Todos nós, durante a nossa infância, tivemos vários sonhos e fantasias. Acreditávamos que todos eles seriam possíveis de serem realizados.

Cultivávamos a fantasia e deixávamos a imaginação correr solta, sem nos preocuparmos com o mundo real. Achávamos que podíamos ser e nos transformar em qualquer coisa que imaginássemos. Achávamos que nossos pais eram as pessoas mais importantes do mundo e que podiam simplesmente fazer qualquer coisa (e muito mais!).

Éramos felizes, não tínhamos preocupações,não tínhamos medos; não nos sentíamos bem apenas quando os nossos sentidos eram afetados, como quando nos deparávamos com um quarto escuro ou quando éramos separados das  coisas e pessoas das quais gostávamos. Não tínhamos ainda cedido espaço aos fantasmas que nos assombrariam um pouco mais tarde.

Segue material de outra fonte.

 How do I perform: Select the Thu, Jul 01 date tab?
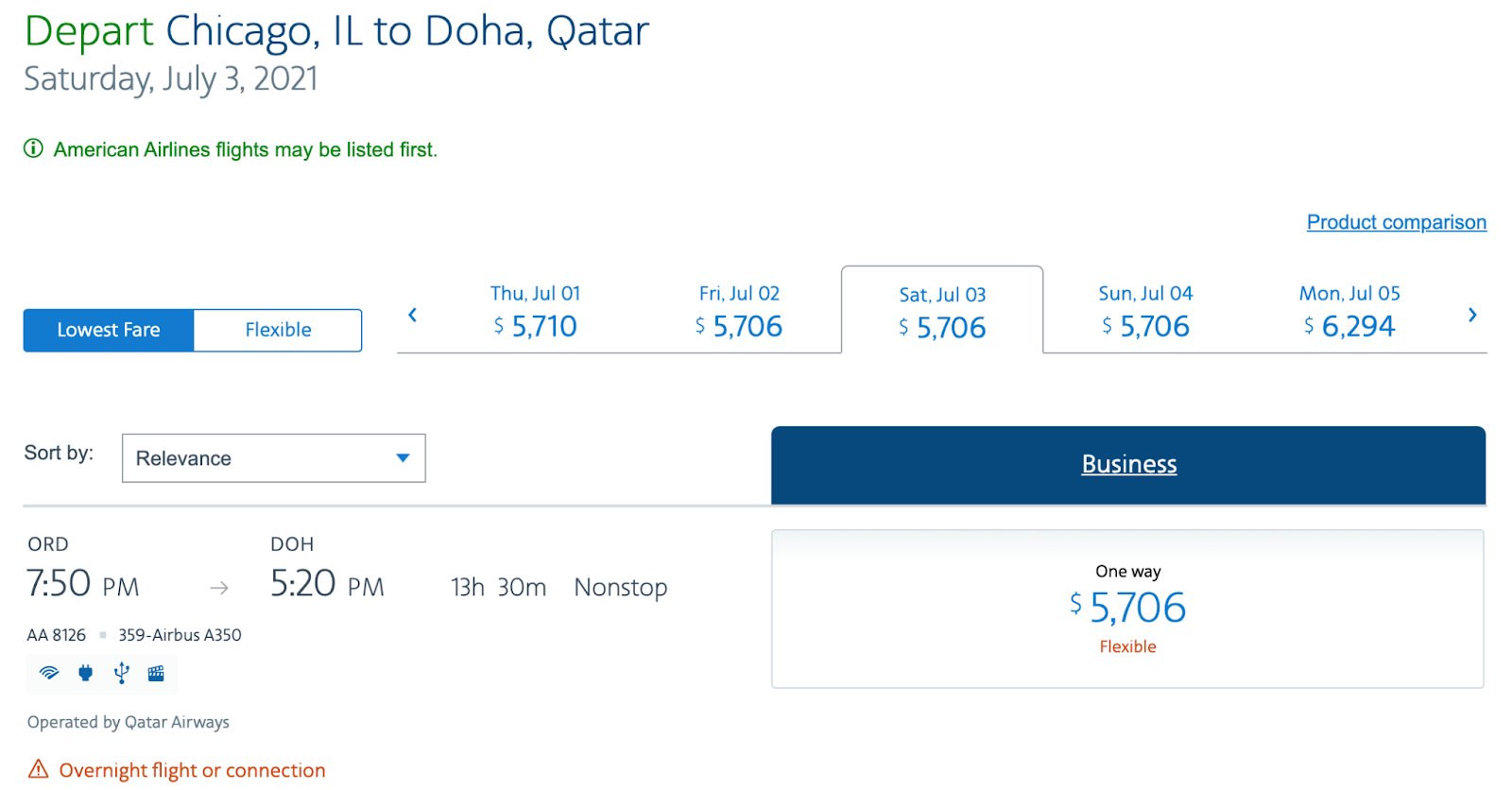pos(535,311)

Na nossa infância éramos ingênuos, mais humanos.  Enxergávamos o mundo com mais sinceridade e menos maldade. O perdão e o esquecimento eram sempre quase imediatos, não sofríamos com nada, tudo passava rapidamente e tudo acabava com um sorriso. Aliás, este era mais constante e muito mais fácil.

Mas o tempo passou, a magia da infância acabou. Nós crescemos e o colinho e as fantasias das histórias de príncipes e sapos acabaram.

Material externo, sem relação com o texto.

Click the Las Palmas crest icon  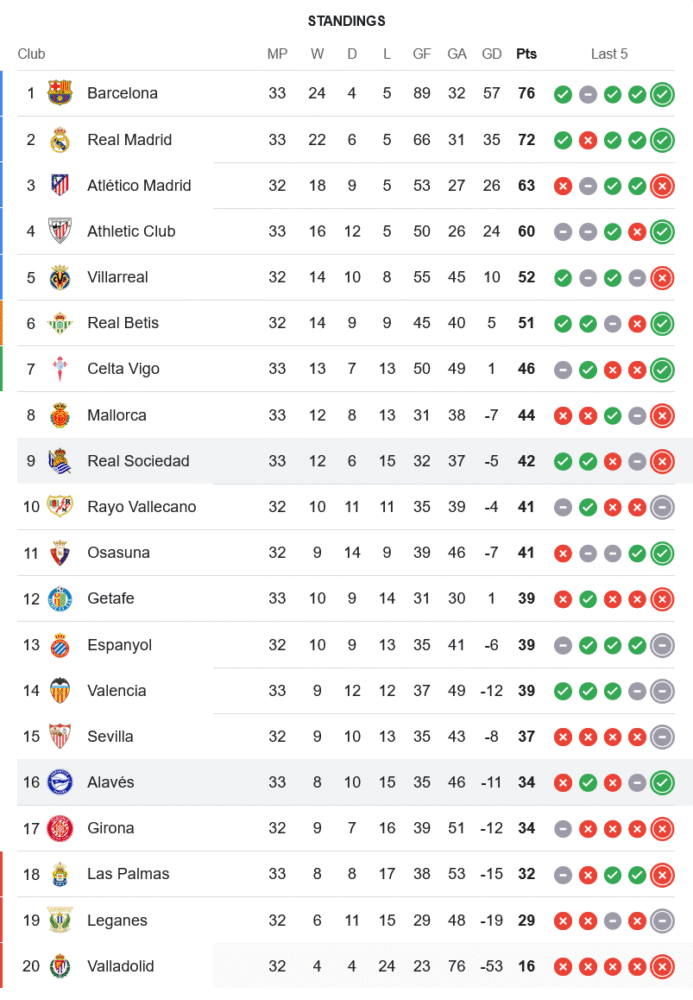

Hoje, vivemos outra realidade, tão dura que, às vezes, gostaríamos de voltar à infância, resgatar o nosso mundo de fantasias e esquecermos um pouco as decepções, preocupações e pressões que sofremos ao longo da vida adulta.

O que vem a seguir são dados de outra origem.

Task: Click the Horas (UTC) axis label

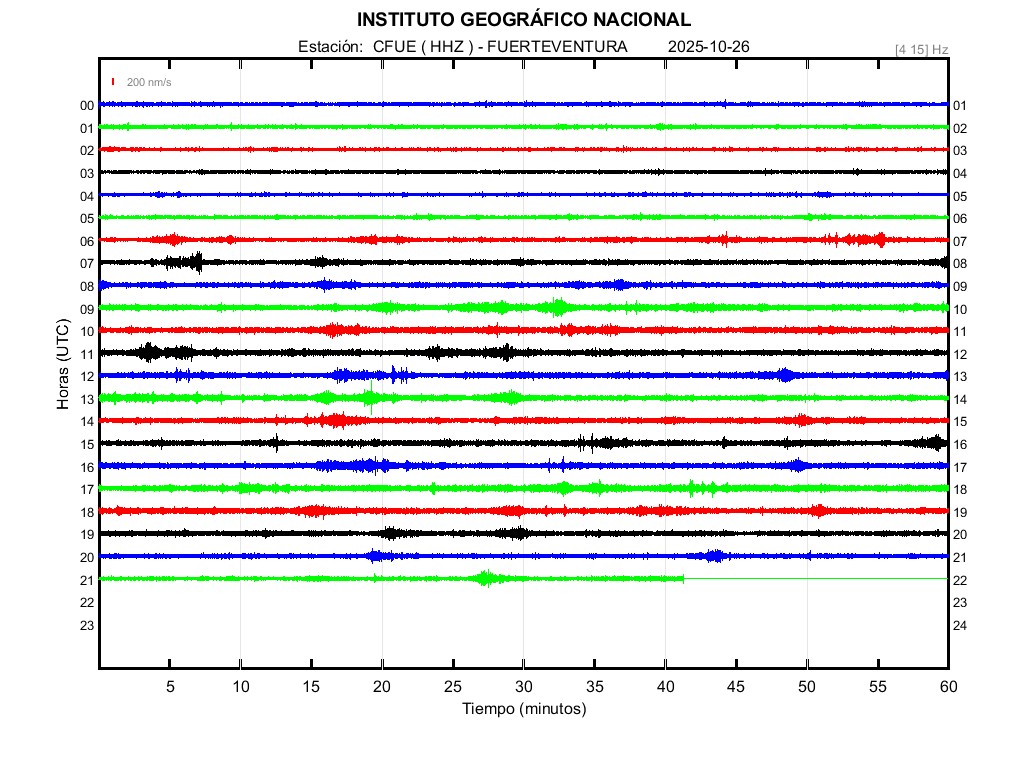Action: tap(62, 365)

Uma época da vida que sentimos saudade quando ficamos mais velhos. Saudade de quando tudo era simples, onde as dores e os machucados se curavam com um único beijinho da mamãe ou do papai.

Neste dia tão especial para as crianças, convidamos você querido leitor, a não só apreciar a vitalidade e espontaneidade de uma criança, como também buscar resgatar a essência da criança que  ainda te habita mas que, eventualmente, você possa ter deixado de lado.

Repare como você traz à tona um pouco daquela criança quando está bem consigo mesmo, quando está na companhia dos seus melhores amigos ou do seu grande amor, ou simplesmente na companhia das pessoas que realmente lhe fazem bem.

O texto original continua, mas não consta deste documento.